Entries showing where targets appear
# # # # # # #

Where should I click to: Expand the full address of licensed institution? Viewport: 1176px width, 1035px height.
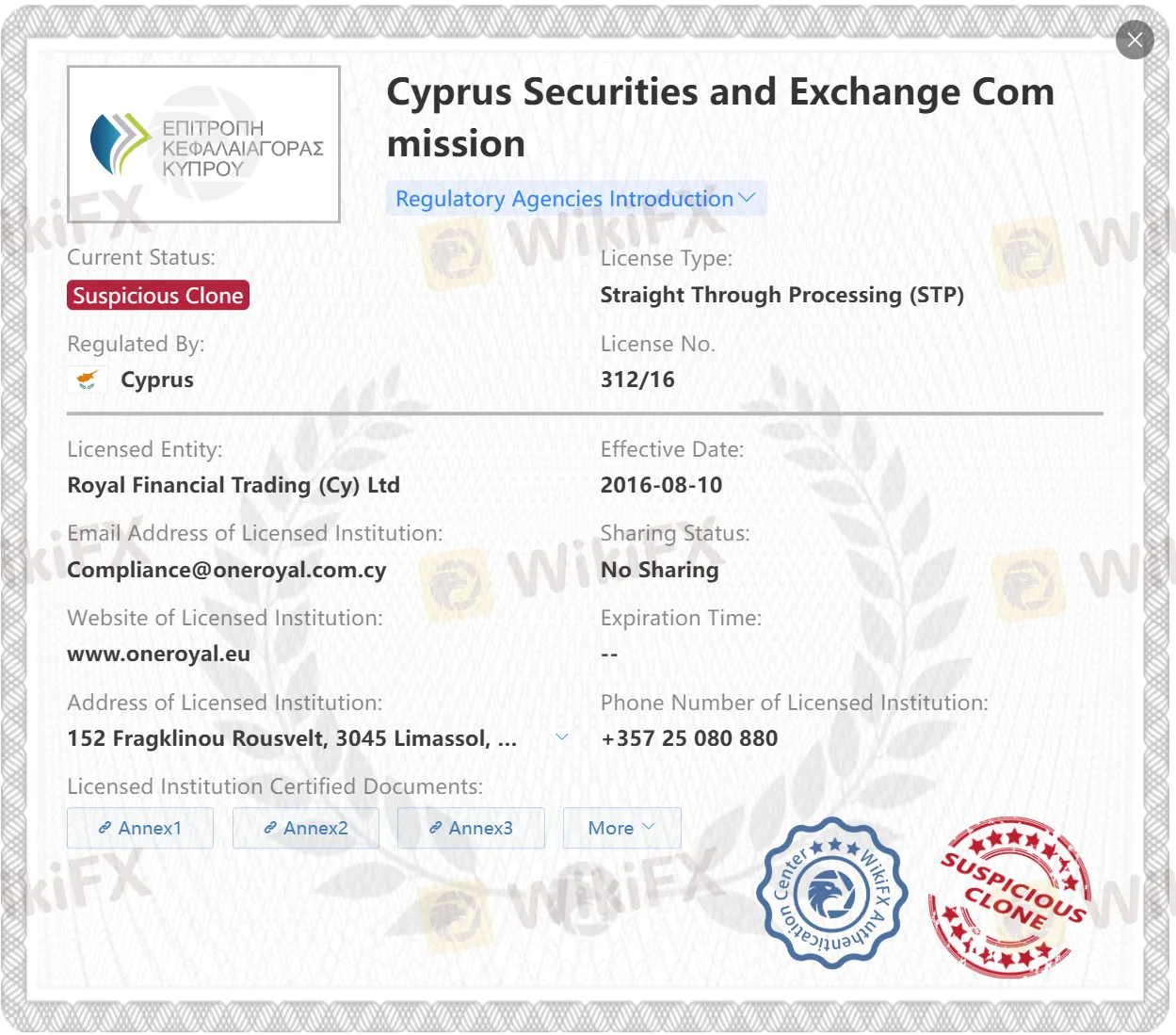click(x=562, y=736)
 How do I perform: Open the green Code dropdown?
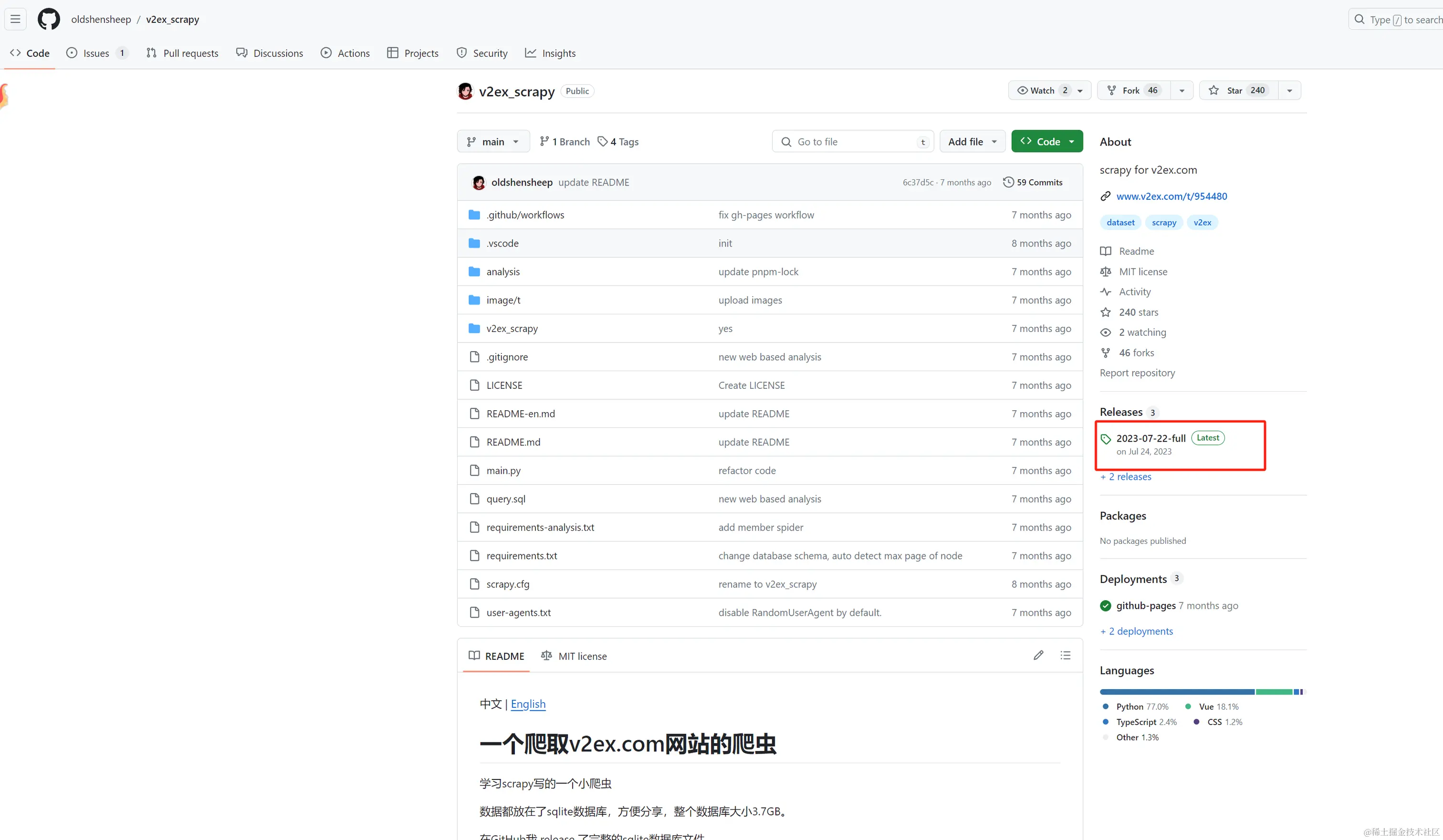coord(1047,141)
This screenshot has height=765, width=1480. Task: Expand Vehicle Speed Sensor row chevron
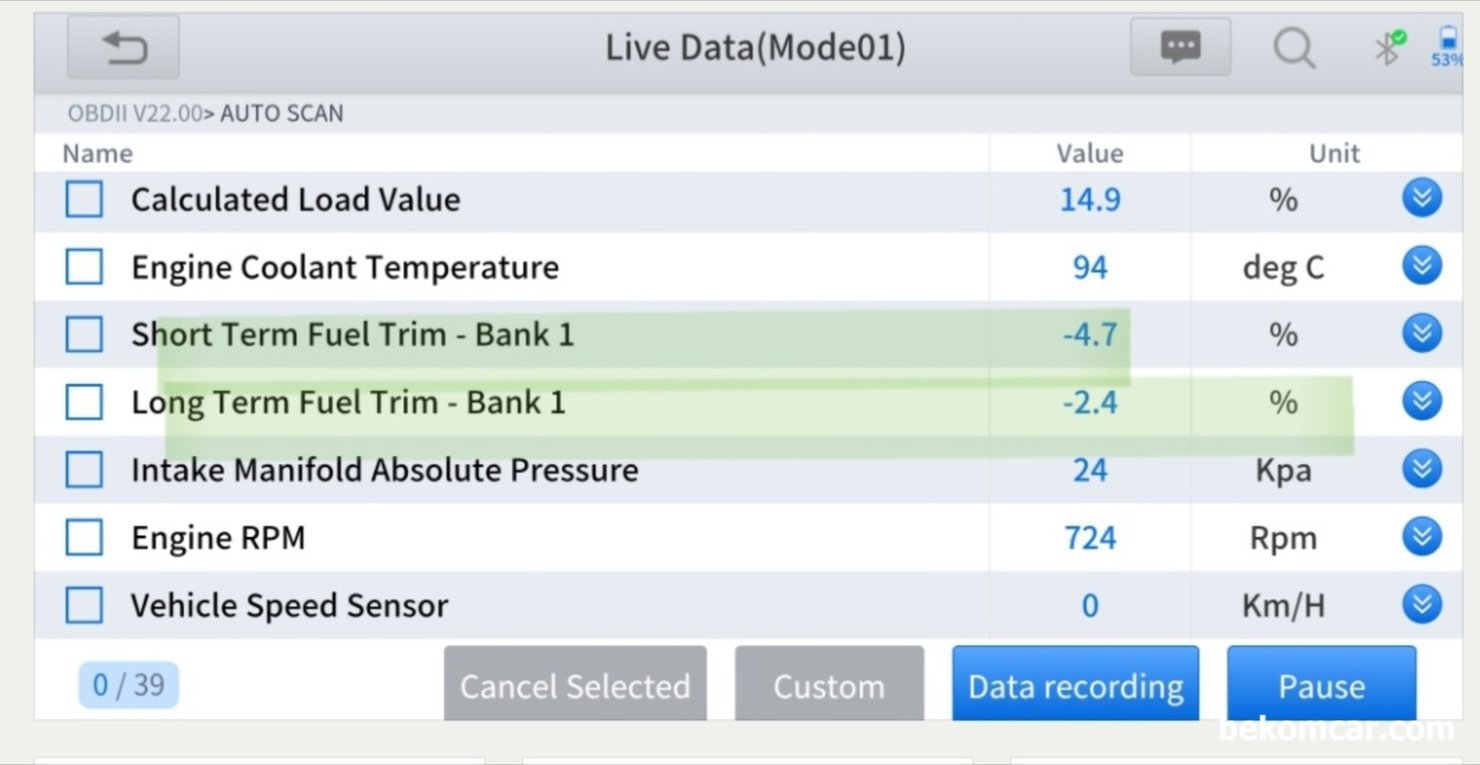tap(1421, 604)
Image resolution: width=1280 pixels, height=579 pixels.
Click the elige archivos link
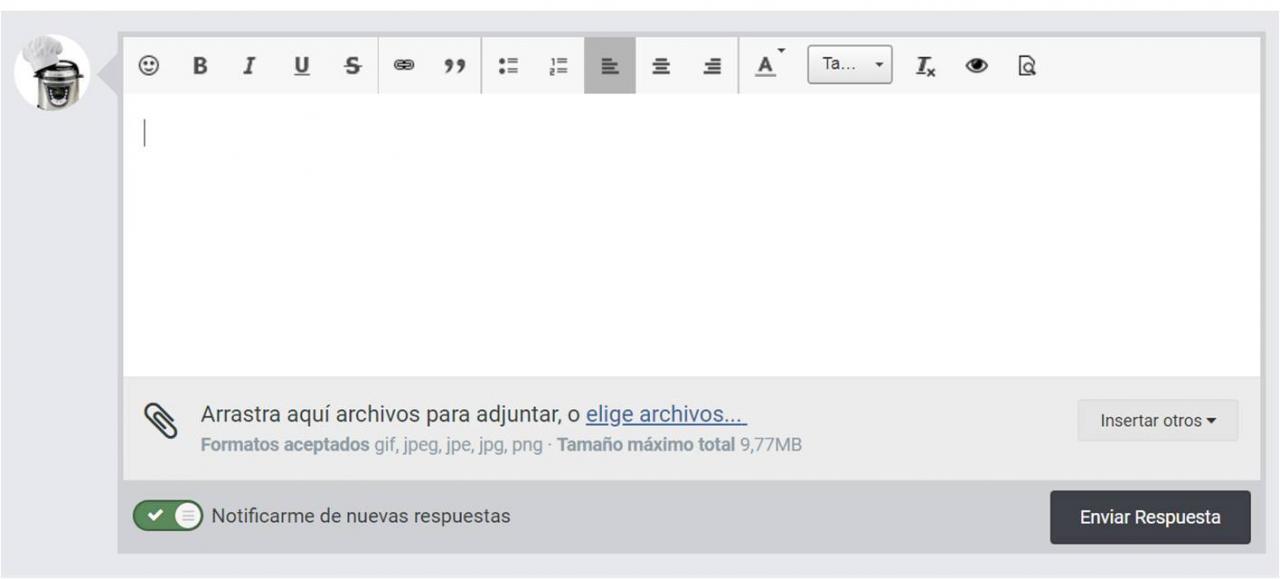(666, 415)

# # # # # # #

**What you are asked to do:** Copy the entries above word for word, from the line containing "How do I perform: Open" through the end of the entries. Leave the pictures out.

**Solution to this exercise:**
 How do I perform: Open the green Code dropdown?
coord(1047,141)
This screenshot has height=765, width=1480. Task: Expand Vehicle Speed Sensor row chevron
tap(1421, 604)
Image resolution: width=1280 pixels, height=579 pixels.
Click the elige archivos link
(666, 415)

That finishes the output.